'IMF's bailout package to cash-strapped Pakistan may be delayed', says report

The global lender is pressurising Pakistan to come out transparent on the CPEC project and wants a written guarantee that its assistance will not be used to repay the loans to China.

IMF's bailout package to cash-strapped Pakistan may be delayed, says report
By: ABP News Bureau
Updated: 15 Apr 2019 08:07 PM
New Delhi: The IMF’s bailout package to the economically ailing Pakistan could be delayed as the lending body is pressurizing Pakistan to come out transparent on the CPEC project and wants a written guarantee that its assistance will not be used to repay the loans to China, the Dawn reported citing its official sources, on  Monday.  It said that both sides are still engaged in an intense discussion on the proposed programme.

Pakistan is seeking USD 8 billion from the International Monetary Fund (IMF) to bail itself out from a severe balance-of-payments crisis that threatens to cripple the country's economy.


The IMF mission is now more likely to visit Islamabad in May, not April, the sources told the daily.

Earlier this month, Pakistan’s Finance Minister Asad Umar said that a mission of the International Monetary Fund (IMF) would visit Islamabad soon after the spring meetings of the World Bank Group, which includes the IMF, and an agreement should be signed by the end of this month.

The finance minister, who led the Pakistani delegation at the meetings, went to New York on Friday but his team, which includes senior officials of his ministry and other government agencies, stayed in Washington for further talks.

Umar during a press conference on Thursday said the two sides had "more or less, reached an understanding" on the bailout package and "in a day or two, we hope to reach a full agreement".

An official familiar with the Pakistan-IMF talks said, "Islamabad still hopes to conclude the agreement before June, as they believe the bailout package would help budget prospects."

If concluded, it would be the 14th IMF aid package for Pakistan.
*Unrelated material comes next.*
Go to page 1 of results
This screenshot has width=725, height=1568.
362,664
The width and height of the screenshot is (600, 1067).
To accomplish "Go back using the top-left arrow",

The sticking points, however, are the demands for market-determined exchange rates and sharing details of Chinese loans which Pakistan is reluctant to do.

The IMF insists on full disclosure of all financial cooperation between Pakistan and China, including assistance related to infrastructure development, nuclear power plants, joint manufacturing of JF-17 Thunder fighter jets and procurement of submarines, the report stated.

The IMF is also demanding details of more than $6.5bn of commercial loans Pakistan has received from China in the past two and a half years, the report said.